▸ WORK REQUEST
Your answer should be the lines from the one containing "Remove the profile scope chip" through the final line below, copied exactly.

Items from a data source:
________________________
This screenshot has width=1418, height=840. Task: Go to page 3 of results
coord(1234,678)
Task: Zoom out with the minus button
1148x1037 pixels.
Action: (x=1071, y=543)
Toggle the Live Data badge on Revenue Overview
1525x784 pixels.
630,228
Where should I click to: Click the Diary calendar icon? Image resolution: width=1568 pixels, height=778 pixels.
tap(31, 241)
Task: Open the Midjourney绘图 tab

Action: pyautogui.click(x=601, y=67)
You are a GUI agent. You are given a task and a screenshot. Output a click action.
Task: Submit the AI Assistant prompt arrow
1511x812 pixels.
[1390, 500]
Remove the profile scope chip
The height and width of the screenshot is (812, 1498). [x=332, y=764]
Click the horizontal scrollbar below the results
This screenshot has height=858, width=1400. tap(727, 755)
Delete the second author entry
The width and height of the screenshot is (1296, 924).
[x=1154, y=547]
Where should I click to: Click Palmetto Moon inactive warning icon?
________________________
▸ REPLY TO THE EXERCISE
Remove the profile scope chip
The height and width of the screenshot is (812, 1498). [x=332, y=764]
Click the horizontal scrollbar below the results
This screenshot has height=858, width=1400. tap(727, 755)
Delete the second author entry
The width and height of the screenshot is (1296, 924).
[x=1154, y=547]
Where should I click to: Click Palmetto Moon inactive warning icon?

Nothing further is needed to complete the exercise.